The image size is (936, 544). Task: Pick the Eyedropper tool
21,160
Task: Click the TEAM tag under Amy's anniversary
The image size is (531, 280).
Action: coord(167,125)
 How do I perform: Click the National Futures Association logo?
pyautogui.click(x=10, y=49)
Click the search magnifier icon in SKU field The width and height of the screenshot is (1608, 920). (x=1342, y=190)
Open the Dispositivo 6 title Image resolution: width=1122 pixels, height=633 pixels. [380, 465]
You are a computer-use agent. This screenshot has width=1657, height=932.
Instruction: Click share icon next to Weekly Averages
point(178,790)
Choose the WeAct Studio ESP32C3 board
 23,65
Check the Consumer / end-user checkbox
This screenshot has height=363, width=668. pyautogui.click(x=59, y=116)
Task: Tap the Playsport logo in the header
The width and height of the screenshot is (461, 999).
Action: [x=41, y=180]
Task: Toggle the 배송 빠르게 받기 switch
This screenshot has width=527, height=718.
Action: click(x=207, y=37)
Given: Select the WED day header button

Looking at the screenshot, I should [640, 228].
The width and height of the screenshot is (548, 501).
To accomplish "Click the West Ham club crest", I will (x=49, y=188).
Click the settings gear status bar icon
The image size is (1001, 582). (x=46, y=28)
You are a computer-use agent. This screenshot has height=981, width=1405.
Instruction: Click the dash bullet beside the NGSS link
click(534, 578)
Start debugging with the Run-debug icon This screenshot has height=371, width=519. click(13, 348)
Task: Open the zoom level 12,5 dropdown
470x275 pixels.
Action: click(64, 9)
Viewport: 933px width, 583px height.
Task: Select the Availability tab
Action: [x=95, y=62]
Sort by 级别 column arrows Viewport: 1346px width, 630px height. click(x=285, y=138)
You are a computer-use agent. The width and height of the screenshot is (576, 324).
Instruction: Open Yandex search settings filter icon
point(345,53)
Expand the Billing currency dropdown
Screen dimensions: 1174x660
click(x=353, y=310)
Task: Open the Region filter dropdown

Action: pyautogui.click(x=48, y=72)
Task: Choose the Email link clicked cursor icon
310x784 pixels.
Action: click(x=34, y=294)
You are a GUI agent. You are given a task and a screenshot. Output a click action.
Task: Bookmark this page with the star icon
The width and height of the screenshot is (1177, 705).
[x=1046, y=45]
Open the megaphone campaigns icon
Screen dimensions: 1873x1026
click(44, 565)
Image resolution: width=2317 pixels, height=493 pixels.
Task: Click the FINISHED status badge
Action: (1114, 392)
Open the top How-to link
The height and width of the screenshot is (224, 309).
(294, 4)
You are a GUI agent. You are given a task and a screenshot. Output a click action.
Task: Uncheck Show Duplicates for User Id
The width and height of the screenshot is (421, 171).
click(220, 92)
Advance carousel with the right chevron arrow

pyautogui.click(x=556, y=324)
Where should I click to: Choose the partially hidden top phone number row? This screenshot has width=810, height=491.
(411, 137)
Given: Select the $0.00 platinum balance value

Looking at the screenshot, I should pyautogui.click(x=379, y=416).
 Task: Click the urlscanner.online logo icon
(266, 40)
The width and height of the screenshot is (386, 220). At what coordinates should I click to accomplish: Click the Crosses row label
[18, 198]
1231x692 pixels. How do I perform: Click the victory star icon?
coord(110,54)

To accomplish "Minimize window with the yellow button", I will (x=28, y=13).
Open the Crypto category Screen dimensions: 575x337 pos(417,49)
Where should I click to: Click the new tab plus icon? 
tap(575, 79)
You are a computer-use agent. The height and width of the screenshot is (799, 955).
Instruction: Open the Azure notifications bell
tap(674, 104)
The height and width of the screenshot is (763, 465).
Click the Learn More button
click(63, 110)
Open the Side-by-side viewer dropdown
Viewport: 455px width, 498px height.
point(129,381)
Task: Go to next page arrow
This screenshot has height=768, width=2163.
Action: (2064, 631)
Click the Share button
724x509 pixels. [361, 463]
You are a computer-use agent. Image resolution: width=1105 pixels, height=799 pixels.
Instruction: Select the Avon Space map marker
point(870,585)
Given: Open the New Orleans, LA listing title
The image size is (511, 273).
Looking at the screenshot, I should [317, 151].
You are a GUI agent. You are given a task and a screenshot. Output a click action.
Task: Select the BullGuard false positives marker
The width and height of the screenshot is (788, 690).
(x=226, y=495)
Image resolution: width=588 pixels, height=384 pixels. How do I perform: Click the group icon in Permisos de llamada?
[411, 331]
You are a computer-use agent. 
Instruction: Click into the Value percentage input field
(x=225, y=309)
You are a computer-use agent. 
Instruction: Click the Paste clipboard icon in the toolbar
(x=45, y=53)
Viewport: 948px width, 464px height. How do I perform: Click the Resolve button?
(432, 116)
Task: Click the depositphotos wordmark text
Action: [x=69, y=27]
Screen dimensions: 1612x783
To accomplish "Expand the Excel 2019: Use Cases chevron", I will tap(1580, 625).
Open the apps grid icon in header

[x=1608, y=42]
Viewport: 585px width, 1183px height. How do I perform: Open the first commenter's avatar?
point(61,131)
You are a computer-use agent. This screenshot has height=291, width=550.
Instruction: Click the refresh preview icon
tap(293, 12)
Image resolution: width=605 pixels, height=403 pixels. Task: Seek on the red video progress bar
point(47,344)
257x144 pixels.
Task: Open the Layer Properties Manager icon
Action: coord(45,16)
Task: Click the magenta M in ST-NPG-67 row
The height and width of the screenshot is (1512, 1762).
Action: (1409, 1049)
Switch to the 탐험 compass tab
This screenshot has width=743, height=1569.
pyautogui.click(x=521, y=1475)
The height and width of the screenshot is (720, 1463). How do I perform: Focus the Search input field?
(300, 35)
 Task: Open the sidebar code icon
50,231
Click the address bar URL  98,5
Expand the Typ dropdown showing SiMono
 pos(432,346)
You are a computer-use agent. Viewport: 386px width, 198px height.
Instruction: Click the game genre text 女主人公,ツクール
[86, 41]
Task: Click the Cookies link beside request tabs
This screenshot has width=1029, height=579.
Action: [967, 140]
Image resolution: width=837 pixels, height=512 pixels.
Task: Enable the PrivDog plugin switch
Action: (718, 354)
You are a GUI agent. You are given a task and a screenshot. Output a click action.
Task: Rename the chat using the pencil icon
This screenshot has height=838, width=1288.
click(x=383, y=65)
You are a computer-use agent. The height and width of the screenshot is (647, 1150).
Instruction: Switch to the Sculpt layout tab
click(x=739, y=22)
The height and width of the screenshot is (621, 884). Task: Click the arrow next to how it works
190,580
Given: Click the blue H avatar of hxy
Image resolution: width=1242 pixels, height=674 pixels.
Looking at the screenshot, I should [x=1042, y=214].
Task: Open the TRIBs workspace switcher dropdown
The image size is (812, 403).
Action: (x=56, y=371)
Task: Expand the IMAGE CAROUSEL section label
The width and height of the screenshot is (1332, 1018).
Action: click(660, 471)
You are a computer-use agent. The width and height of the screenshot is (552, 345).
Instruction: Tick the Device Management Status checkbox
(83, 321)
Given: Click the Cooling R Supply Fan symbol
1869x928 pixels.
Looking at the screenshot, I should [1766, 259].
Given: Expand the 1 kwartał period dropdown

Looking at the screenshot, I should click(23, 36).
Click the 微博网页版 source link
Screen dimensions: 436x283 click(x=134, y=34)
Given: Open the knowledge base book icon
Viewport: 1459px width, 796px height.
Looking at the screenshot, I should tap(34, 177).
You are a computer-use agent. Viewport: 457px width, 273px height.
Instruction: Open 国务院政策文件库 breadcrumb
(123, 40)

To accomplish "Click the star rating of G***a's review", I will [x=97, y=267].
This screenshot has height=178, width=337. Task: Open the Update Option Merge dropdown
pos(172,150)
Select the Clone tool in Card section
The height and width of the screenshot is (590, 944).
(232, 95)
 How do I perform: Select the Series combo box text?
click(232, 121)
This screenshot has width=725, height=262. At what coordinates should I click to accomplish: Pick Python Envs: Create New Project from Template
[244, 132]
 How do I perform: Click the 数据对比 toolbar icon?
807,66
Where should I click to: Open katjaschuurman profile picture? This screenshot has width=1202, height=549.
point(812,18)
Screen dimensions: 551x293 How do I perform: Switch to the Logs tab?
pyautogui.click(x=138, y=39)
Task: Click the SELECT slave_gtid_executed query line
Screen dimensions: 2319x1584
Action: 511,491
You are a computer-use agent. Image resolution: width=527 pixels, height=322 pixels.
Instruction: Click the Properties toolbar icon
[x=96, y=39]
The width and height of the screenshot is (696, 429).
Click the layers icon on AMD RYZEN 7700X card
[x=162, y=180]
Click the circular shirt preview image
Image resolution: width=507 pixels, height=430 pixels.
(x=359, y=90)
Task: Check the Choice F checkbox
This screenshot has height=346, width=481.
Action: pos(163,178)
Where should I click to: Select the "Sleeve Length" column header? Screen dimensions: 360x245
+++
(WORK TO BE COMPLETED)
Update the data lines that open with the line containing "Click the 微博网页版 source link" and close with the line containing "Looking at the screenshot, I should tap(34, 177).", replacing "knowledge base" with "help center" and leaving everything else unchanged. Return only those lines.

(ANSWER FOR THIS EXERCISE)
Click the 微博网页版 source link
Screen dimensions: 436x283 click(x=134, y=34)
Given: Open the help center book icon
Viewport: 1459px width, 796px height.
Looking at the screenshot, I should tap(34, 177).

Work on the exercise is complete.